Strengthening Banking in the Public Interest
Sunday 03 January 2010
Returning our business to community banks is a great start. However, community banks are not suffering from a lack of customers so much as from a lack of the capital they need to make new loans, and investment capital today is scarce. There is a way out of this dilemma, demonstrated for more than 90 years by the innovative state of North Dakota – a partnership in which community banks are backed by the deep pockets of a state-owned bank.
Arianna Huffington just posted an article that has sparked a remarkable wave of interest, evoking over 4,500 comments in a mere three days. Called “Move Your Money,” the article maintains that we can get credit flowing again on Main Street by moving our money out of the Wall Street behemoths and into our local community banks.

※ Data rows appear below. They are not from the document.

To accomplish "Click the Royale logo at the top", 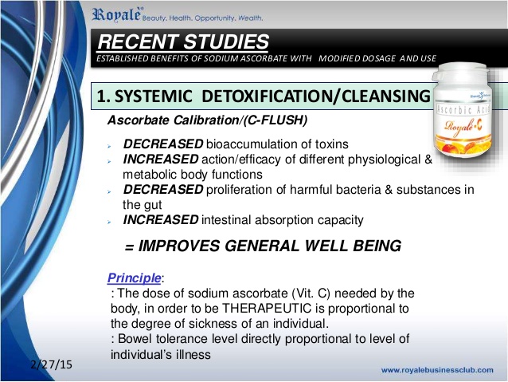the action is [x=116, y=15].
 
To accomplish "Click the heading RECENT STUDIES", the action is [x=183, y=41].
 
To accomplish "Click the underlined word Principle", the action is [x=134, y=278].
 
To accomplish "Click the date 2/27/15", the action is [x=52, y=364].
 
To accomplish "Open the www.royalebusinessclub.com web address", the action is [x=437, y=370].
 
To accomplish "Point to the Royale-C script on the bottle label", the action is [x=463, y=126].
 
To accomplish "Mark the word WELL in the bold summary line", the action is [x=326, y=246].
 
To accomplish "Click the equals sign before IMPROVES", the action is [x=129, y=248].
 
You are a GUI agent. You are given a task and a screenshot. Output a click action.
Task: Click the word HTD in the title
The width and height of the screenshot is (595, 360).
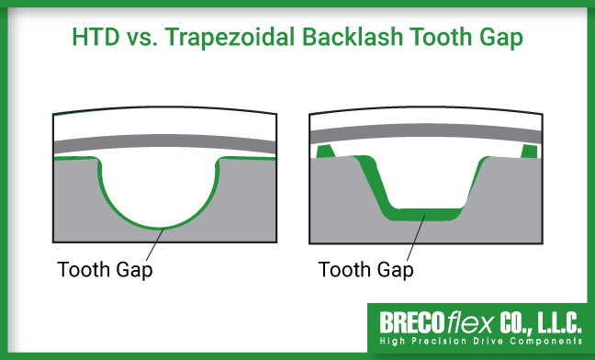pos(95,39)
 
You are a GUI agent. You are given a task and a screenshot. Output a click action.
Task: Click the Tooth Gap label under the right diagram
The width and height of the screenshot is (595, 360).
pos(365,270)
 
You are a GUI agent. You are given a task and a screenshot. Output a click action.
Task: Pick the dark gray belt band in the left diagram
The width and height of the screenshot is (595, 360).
pos(165,145)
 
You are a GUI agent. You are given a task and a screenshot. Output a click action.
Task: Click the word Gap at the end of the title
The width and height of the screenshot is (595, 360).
pos(503,39)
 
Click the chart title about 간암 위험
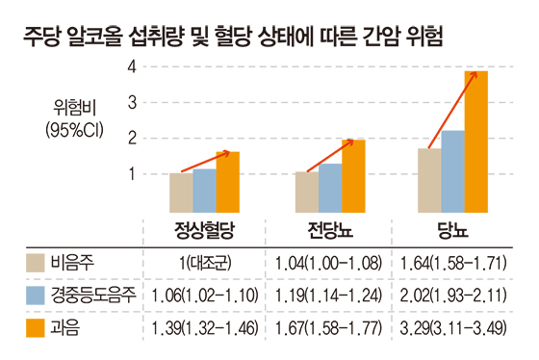[233, 37]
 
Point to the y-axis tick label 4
[132, 66]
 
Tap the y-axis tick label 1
[132, 174]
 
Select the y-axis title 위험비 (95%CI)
[75, 119]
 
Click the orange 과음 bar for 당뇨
[476, 141]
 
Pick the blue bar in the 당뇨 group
[452, 171]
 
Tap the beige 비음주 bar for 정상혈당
[181, 193]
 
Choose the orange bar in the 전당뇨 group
[353, 176]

Ralph Nader has spent decades seeking to restore both government and corporate accountability. Eight electoral reforms were drawn from his book Crashing the Party–Taking on the Corporate Government in an Age of Surrender and are available for any citizen to use in order to agitate for non-violent legal ethical reform at the local, state, and national levels.

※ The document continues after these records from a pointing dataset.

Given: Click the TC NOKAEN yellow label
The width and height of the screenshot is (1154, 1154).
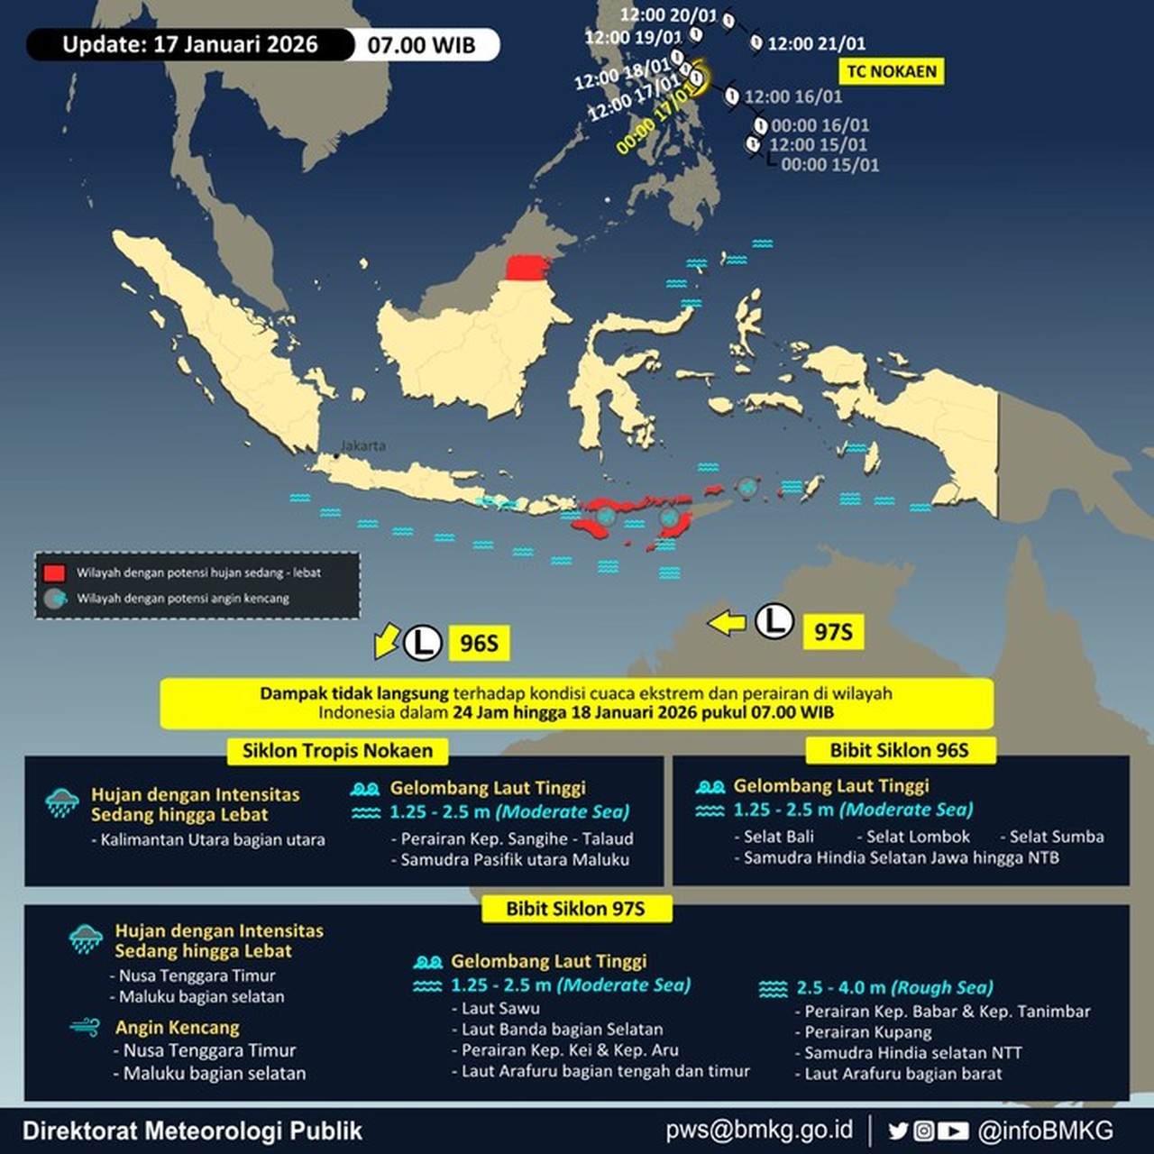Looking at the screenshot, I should click(892, 71).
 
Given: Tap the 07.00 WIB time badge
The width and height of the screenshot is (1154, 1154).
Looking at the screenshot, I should click(421, 45).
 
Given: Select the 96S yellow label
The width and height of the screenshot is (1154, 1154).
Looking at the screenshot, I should click(479, 643).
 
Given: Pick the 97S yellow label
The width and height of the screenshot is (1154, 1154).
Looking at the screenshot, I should click(833, 631).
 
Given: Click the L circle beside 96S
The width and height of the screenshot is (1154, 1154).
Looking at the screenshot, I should click(422, 643).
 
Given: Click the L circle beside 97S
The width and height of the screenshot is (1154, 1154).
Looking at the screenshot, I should click(774, 621).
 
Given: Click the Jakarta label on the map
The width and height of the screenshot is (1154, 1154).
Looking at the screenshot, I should click(362, 445).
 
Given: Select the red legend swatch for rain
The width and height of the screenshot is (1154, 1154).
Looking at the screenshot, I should click(54, 572).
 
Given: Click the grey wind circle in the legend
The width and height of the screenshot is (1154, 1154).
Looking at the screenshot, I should click(55, 598).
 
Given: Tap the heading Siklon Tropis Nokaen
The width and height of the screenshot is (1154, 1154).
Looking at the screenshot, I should click(337, 751).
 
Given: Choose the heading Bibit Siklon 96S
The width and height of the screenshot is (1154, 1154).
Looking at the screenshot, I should click(899, 750).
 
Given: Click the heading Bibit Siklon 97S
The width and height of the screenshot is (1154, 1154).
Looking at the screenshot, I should click(575, 909).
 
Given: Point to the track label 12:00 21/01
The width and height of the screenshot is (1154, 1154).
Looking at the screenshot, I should click(816, 43).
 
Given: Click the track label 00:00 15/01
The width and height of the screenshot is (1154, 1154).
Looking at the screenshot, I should click(829, 165).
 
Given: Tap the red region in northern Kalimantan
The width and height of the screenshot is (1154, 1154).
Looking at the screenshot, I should click(527, 268).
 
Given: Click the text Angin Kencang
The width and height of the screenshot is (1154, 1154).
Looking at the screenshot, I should click(177, 1028).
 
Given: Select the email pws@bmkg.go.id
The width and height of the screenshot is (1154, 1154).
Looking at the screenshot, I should click(759, 1131).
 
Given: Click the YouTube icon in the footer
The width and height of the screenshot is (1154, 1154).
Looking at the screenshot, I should click(953, 1131).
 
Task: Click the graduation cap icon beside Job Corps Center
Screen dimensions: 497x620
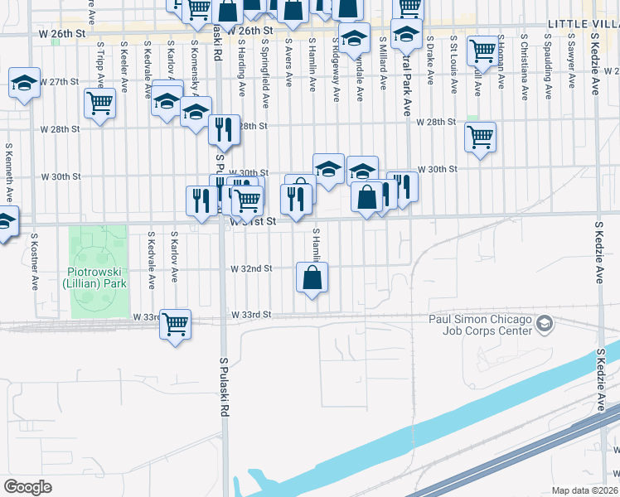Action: (545, 322)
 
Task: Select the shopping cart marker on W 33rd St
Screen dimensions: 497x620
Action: (176, 324)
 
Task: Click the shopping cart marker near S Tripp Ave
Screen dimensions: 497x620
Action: (100, 104)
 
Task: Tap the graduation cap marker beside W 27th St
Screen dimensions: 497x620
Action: (25, 83)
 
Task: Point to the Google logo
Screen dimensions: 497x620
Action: (27, 487)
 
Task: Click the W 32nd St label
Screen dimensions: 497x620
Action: (252, 269)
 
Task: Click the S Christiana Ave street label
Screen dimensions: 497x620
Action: (525, 59)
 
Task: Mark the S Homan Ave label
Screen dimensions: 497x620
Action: (501, 60)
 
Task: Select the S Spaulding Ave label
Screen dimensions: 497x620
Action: (548, 58)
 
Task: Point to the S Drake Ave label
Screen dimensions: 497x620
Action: (430, 60)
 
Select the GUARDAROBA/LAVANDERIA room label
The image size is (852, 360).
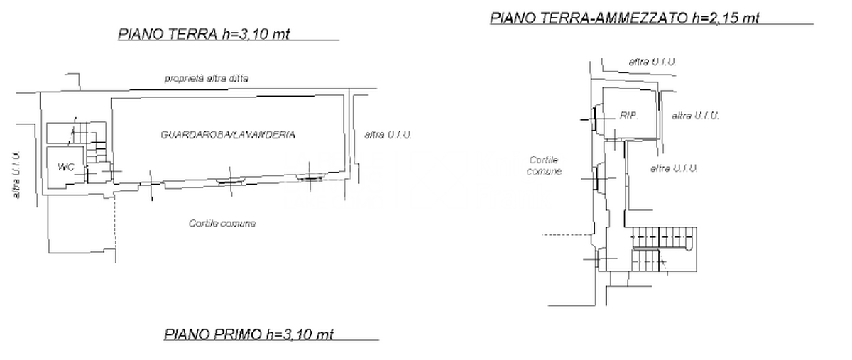pyautogui.click(x=228, y=134)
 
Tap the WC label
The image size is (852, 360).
pyautogui.click(x=66, y=168)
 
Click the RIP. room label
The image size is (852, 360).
pyautogui.click(x=629, y=115)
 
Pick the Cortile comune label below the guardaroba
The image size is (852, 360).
pyautogui.click(x=222, y=223)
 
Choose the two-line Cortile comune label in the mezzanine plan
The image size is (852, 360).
pyautogui.click(x=545, y=165)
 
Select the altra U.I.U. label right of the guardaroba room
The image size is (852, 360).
pyautogui.click(x=388, y=134)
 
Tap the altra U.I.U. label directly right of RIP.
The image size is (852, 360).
pyautogui.click(x=696, y=115)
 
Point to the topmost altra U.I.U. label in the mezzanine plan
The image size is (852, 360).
pyautogui.click(x=652, y=62)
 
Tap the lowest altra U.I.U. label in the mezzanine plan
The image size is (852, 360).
pyautogui.click(x=674, y=168)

Phi Beta Iota: The primary reason Wall Street was desperate for bail-out funds and the government theater was to keep all of the individual stock owners “standing pat.” A run on the bank by individual shareholders would have crushed Wall Street. Although the labor union pension funds are also potentially aligned with the individual citizen-voter, most labor leaders have sold their unions out and joined the “elite” in their desire to maintain the status quo. Democracy does work–but it r5equires commitment. Move your money–and use your vote to put Independents into a position that can ultimately put the two-party tyranny out of business.